Worth a shot.
The Sahara Desert is one of the driest and most desolate places on our planet. Its lack of vegetation, low humidity and extremely high sunshine duration (over 4000 hours of direct sunlight annually) make it one of the hottest places on Earth. This barrenness, while seemingly presenting the Sahara as a useless space for development, has piqued the interest of researchers invested in renewable energy, specifically solar and wind energy.
What would happen if we turned the Sahara into a massive wind and solar farm? What effects would it have on the region? University of Maryland researcher Yan Li and his team recently shared their findings on this exact topic in Science.
The researchers found that the energy generated by these hypothetical wind and solar farms would provide substantial power to Africa, the Middle East, and Europe, about 82 terawatts in all. (For perspective, Li’s team claimed that the entire world used only 18 terawatts of power in 2017). This would lessen the need for fossil fuel-dependent means of power production, which would, in turn, slow the progress of global warming.
Li’s team’s focus, however, was on the climate changes that would arise from such a clean energy venture. Using a climate model, they found that installing wind and solar farms across the Sahara and Sahel (the region directly south of the Sahara Desert) would result in more localized rainfall and a dramatic increase in vegetation throughout the area.

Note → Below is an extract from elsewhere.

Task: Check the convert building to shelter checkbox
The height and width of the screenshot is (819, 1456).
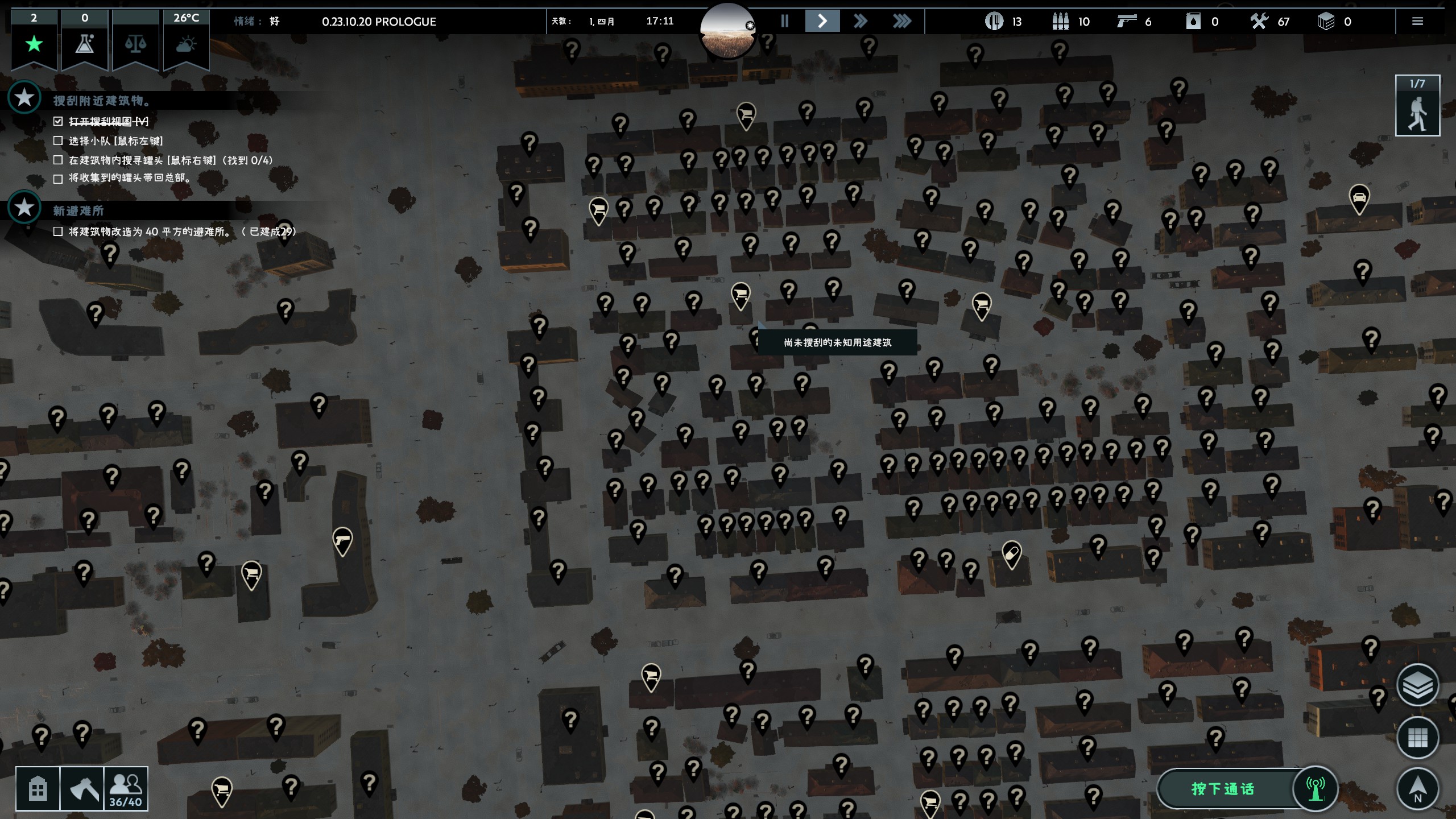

To understand how and why this would happen, it’s key to understand what makes the Sahara Desert so dry and barren. The Sahara is located in a high-pressure subtropical belt where air in the upper levels of the troposphere sinks down towards the ground. This barrier of hot air prevents evaporating water from rising, which in turn prevents clouds from forming over the region. No clouds means no rainfall, as well as plenty of uninterrupted sunshine.
Li’s team’s simulation showed that the wind turbines would act as barriers against free-flowing air, slowing it down. This would, in turn, lower the air pressure in the area, causing wind from the region to flow upward and allowing water evaporation and condensation to occur, resulting in extra rainfall.
The solar panels would function differently. Dark solar panels would absorb more heat than the lighter-colored sand of the Sahara, thus absorbing more heat into the ground and reflecting less heat back into the air. As the temperature around the solar panels increases, warmer air would rise upwards into the cooler atmosphere, moisturizing as it rises, before finally condensing and falling as rain.
Rainfall naturally brings more vegetation, with obvious benefits for the agricultural economy of Northern Africa. Additionally, however, Li’s team found that the increase in rain-fed soil would increase the surface roughness of the area, which in turn would cause more solar radiation to be absorbed and increase the effects of the climate shift on the region.
While this purposeful alteration of the climate in the Sahara might seem to be a no-brainer, plenty of other factors exist that make its implementation not so simple. We need to consider the livelihoods of the people living in the region as well as the cross-nation energy policies that would need to be actualized. However, this research does show us how important it is to be aware of the positive and negative effects of the transition from fossil fuels to clean energy. The sooner we can mitigate these negative effects, the sooner we can improve the quality of life for everyone on our planet.